Those constraints are usually as follows:

\- Our developers cannot use anything not written and distributed by
Microsoft, and can use only our existing licenses.

\- The end users will not have full administrative control over their
workstations. They might not be able to install a Java VM, Flash, Silverlight,
or even a browser other than the version of IE that came with their OS.

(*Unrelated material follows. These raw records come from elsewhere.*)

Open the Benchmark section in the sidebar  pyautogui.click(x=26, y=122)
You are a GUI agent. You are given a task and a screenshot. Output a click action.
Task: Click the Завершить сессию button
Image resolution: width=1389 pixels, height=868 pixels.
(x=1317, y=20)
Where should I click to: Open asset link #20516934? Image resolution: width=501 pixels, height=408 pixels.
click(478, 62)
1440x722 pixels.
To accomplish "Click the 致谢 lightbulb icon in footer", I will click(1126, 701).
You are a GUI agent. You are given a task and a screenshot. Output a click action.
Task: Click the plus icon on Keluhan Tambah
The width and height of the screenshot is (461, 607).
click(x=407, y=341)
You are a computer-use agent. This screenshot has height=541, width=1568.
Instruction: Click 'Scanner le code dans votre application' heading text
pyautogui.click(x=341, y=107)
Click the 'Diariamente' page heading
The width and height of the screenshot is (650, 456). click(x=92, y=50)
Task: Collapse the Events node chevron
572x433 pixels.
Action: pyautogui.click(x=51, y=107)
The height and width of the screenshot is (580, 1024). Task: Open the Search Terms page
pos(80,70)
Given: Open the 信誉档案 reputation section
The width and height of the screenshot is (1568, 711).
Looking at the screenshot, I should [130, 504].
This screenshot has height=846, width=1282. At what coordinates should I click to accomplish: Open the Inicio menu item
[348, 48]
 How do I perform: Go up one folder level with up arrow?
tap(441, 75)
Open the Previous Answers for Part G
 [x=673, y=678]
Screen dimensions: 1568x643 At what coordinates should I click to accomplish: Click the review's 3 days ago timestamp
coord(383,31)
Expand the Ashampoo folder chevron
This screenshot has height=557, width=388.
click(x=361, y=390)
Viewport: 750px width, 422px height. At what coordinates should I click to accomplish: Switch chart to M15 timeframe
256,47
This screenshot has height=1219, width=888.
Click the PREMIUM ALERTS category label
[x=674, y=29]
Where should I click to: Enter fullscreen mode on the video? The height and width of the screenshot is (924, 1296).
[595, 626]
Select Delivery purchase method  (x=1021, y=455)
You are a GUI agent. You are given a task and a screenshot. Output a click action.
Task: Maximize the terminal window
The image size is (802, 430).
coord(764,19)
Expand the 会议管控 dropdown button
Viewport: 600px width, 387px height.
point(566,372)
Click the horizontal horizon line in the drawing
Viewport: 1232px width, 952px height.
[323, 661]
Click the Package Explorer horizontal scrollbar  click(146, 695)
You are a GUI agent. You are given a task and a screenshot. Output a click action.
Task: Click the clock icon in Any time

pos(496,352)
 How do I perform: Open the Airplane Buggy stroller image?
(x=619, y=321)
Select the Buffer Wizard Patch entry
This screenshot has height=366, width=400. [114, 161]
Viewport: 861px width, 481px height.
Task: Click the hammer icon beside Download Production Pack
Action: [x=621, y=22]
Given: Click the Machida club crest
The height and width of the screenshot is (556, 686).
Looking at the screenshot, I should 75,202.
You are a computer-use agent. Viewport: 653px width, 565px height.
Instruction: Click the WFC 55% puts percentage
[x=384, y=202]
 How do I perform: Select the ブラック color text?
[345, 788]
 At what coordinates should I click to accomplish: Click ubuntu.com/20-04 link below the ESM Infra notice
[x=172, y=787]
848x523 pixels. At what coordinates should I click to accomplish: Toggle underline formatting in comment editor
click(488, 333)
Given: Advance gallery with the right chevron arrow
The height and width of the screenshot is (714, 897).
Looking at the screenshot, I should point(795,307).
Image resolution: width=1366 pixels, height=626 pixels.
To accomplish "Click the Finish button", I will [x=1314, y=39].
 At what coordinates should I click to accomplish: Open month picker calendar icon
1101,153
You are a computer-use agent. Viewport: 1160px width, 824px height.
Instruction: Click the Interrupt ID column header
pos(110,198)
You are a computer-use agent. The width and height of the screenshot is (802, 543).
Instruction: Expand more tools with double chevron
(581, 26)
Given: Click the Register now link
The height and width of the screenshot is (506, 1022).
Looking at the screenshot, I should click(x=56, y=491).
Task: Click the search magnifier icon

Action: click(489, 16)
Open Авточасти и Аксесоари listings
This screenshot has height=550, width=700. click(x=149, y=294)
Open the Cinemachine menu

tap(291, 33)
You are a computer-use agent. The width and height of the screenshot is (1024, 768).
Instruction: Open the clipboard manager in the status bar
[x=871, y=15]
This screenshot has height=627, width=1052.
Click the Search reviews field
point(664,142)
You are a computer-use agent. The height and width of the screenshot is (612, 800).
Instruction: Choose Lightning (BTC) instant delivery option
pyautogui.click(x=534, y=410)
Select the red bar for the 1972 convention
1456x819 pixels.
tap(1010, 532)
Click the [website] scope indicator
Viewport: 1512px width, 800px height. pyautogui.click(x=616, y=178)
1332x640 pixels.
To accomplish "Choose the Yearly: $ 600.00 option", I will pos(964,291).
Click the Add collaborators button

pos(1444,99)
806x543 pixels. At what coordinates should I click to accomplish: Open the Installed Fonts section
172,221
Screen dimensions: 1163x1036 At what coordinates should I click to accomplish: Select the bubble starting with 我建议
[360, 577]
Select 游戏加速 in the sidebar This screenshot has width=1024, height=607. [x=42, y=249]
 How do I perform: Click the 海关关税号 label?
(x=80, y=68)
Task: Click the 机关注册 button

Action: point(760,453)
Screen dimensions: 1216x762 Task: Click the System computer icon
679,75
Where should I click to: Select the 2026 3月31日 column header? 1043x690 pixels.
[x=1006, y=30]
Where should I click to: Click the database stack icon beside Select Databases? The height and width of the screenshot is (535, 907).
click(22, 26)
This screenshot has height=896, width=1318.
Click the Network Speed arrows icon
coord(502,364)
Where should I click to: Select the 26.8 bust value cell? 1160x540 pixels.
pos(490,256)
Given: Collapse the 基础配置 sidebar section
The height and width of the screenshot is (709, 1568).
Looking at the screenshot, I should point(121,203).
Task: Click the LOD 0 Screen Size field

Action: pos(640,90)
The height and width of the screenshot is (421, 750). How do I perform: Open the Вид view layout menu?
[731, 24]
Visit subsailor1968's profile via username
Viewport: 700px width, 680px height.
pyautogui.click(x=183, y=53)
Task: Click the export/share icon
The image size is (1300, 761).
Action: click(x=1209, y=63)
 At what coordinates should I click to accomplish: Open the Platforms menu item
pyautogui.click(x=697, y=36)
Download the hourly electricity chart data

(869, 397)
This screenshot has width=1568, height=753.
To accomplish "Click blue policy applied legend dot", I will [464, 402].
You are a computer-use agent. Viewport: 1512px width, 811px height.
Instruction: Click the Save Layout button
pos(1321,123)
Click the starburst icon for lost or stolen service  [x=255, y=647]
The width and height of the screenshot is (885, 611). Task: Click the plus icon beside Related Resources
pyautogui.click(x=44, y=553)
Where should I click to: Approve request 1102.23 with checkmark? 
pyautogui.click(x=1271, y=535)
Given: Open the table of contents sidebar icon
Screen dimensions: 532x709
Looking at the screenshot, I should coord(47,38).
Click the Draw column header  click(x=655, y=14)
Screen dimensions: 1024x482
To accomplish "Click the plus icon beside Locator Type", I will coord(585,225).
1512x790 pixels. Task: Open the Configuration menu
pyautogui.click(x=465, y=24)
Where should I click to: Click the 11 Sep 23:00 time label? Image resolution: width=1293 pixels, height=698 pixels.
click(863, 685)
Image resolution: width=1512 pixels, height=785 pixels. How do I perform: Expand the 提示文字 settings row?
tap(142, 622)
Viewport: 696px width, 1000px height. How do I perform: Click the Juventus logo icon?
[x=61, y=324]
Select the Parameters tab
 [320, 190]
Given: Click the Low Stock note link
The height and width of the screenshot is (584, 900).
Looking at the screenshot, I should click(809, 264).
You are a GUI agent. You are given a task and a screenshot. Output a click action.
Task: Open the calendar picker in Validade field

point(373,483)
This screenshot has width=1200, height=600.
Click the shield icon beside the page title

This sort of environment is depressingly common in the government contracting
sector. When your choices are WPF, WinForms, ASP.NET, Excel macros, or Access
database, the first option seems pretty attractive. And this is especially
relevant when the documentation from Microsoft promotes a model-view-viewmodel
design pattern for WPF applications. That's a great way to get people who
haven't read a single paragraph about best practices since graduation to step
boldly into a new decade, even if it is not the one the rest of us currently
live in.

------
rmsaksida
I've had limited exposure to WPF, but I found it absolutely delightful. When
you work with web development for so long, working on a desktop app feels very
refreshing. The toolkit lets you focus (choice is hard); data binding is
awesome; components are all readily available; there's rich IDE integration
which mostly just works; you can easily offload almost everything from the
backend; and with some good sense, you can drag & drop yourself to a
reasonably good looking and usable interface in record time.

------
0x0
Page not found?

Cache link:
[http://webcache.googleusercontent.com/search?q=cache%3Apragm...](http://webcache.googleusercontent.com/search?q=cache%3Apragmateek.com%2Fis-
wpf-dead-the-present-and-future-of-wpf%2F)

------
goalieca
WPF died to me because of its complexity. I absolutely hated my last job doing
development in that environment.

The complexity of the design was overwhelming and yet pointless. Architected
to space it was. Take a look at the signature and inheritance diagram for the
"Rectangle" class.

[http://msdn.microsoft.com/library/system.windows.shapes.rect...](http://msdn.microsoft.com/library/system.windows.shapes.rectangle\(v=vs.110\).aspx)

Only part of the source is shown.